#### Provided material

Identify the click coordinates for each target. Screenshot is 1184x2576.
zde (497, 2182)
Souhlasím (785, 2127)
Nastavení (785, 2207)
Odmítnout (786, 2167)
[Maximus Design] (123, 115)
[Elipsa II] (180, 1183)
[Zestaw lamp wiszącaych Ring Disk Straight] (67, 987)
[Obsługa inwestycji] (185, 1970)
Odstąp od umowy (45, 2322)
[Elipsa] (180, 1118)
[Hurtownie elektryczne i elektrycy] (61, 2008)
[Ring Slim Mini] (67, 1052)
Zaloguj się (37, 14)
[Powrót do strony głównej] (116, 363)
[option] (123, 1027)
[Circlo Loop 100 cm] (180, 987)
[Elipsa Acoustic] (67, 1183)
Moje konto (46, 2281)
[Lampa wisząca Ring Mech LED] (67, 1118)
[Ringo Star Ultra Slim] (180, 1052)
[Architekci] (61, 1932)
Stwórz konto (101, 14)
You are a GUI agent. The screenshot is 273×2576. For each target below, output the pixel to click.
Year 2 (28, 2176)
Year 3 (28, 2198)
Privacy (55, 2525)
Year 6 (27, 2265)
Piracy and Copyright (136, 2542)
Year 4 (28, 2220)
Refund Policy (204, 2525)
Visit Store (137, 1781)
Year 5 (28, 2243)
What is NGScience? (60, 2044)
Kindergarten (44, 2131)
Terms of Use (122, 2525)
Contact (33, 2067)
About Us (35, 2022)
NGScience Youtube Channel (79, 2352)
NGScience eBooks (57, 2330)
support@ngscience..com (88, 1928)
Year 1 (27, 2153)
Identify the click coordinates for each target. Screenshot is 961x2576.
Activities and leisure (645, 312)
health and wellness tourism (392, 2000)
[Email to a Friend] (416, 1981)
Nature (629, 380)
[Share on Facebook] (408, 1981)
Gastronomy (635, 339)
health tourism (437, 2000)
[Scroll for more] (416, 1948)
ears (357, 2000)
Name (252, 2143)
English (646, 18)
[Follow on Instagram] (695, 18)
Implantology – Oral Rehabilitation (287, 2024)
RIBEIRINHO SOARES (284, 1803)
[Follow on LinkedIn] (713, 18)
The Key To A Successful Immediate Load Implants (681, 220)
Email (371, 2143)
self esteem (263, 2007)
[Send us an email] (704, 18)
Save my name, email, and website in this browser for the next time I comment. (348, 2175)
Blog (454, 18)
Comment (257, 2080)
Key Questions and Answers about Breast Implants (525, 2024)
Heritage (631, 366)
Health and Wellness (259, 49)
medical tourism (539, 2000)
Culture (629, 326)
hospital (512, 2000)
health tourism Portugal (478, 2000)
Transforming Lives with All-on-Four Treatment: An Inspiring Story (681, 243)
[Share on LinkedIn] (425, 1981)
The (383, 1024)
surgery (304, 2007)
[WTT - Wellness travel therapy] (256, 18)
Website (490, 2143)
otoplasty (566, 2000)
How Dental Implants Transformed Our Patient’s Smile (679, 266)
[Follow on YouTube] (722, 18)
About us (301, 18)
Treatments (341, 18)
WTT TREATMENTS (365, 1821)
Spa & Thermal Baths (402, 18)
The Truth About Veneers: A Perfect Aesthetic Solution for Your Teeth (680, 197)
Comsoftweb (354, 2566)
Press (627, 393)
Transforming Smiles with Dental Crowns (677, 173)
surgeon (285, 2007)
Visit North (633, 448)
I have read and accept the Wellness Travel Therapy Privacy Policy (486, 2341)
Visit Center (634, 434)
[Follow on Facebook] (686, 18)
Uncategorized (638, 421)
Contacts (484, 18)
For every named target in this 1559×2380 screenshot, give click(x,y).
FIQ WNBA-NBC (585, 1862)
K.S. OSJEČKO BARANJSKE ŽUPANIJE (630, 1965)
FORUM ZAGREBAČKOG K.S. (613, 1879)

########

● **Instructions to follow**: Return each line of the data above verbatim.

● **Solution**:
Identify the click coordinates for each target. Screenshot is 1184x2576.
zde (497, 2182)
Souhlasím (785, 2127)
Nastavení (785, 2207)
Odmítnout (786, 2167)
[Maximus Design] (123, 115)
[Elipsa II] (180, 1183)
[Zestaw lamp wiszącaych Ring Disk Straight] (67, 987)
[Obsługa inwestycji] (185, 1970)
Odstąp od umowy (45, 2322)
[Elipsa] (180, 1118)
[Hurtownie elektryczne i elektrycy] (61, 2008)
[Ring Slim Mini] (67, 1052)
Zaloguj się (37, 14)
[Powrót do strony głównej] (116, 363)
[option] (123, 1027)
[Circlo Loop 100 cm] (180, 987)
[Elipsa Acoustic] (67, 1183)
Moje konto (46, 2281)
[Lampa wisząca Ring Mech LED] (67, 1118)
[Ringo Star Ultra Slim] (180, 1052)
[Architekci] (61, 1932)
Stwórz konto (101, 14)
You are a GUI agent. The screenshot is 273×2576. For each target below, output the pixel to click.
Year 2 (28, 2176)
Year 3 (28, 2198)
Privacy (55, 2525)
Year 6 (27, 2265)
Piracy and Copyright (136, 2542)
Year 4 (28, 2220)
Refund Policy (204, 2525)
Visit Store (137, 1781)
Year 5 (28, 2243)
What is NGScience? (60, 2044)
Kindergarten (44, 2131)
Terms of Use (122, 2525)
Contact (33, 2067)
About Us (35, 2022)
NGScience Youtube Channel (79, 2352)
NGScience eBooks (57, 2330)
support@ngscience..com (88, 1928)
Year 1 (27, 2153)
Identify the click coordinates for each target. Screenshot is 961x2576.
Activities and leisure (645, 312)
health and wellness tourism (392, 2000)
[Email to a Friend] (416, 1981)
Nature (629, 380)
[Share on Facebook] (408, 1981)
Gastronomy (635, 339)
health tourism (437, 2000)
[Scroll for more] (416, 1948)
ears (357, 2000)
Name (252, 2143)
English (646, 18)
[Follow on Instagram] (695, 18)
Implantology – Oral Rehabilitation (287, 2024)
RIBEIRINHO SOARES (284, 1803)
[Follow on LinkedIn] (713, 18)
The Key To A Successful Immediate Load Implants (681, 220)
Email (371, 2143)
self esteem (263, 2007)
[Send us an email] (704, 18)
Save my name, email, and website in this browser for the next time I comment. (348, 2175)
Blog (454, 18)
Comment (257, 2080)
Key Questions and Answers about Breast Implants (525, 2024)
Heritage (631, 366)
Health and Wellness (259, 49)
medical tourism (539, 2000)
Culture (629, 326)
hospital (512, 2000)
health tourism Portugal (478, 2000)
Transforming Lives with All-on-Four Treatment: An Inspiring Story (681, 243)
[Share on LinkedIn] (425, 1981)
The (383, 1024)
surgery (304, 2007)
[WTT - Wellness travel therapy] (256, 18)
Website (490, 2143)
otoplasty (566, 2000)
How Dental Implants Transformed Our Patient’s Smile (679, 266)
[Follow on YouTube] (722, 18)
About us (301, 18)
Treatments (341, 18)
WTT TREATMENTS (365, 1821)
Spa & Thermal Baths (402, 18)
The Truth About Veneers: A Perfect Aesthetic Solution for Your Teeth (680, 197)
Comsoftweb (354, 2566)
Press (627, 393)
Transforming Smiles with Dental Crowns (677, 173)
surgeon (285, 2007)
Visit North (633, 448)
I have read and accept the Wellness Travel Therapy Privacy Policy (486, 2341)
Visit Center (634, 434)
[Follow on Facebook] (686, 18)
Uncategorized (638, 421)
Contacts (484, 18)
For every named target in this 1559×2380 screenshot, give click(x,y).
FIQ WNBA-NBC (585, 1862)
K.S. OSJEČKO BARANJSKE ŽUPANIJE (630, 1965)
FORUM ZAGREBAČKOG K.S. (613, 1879)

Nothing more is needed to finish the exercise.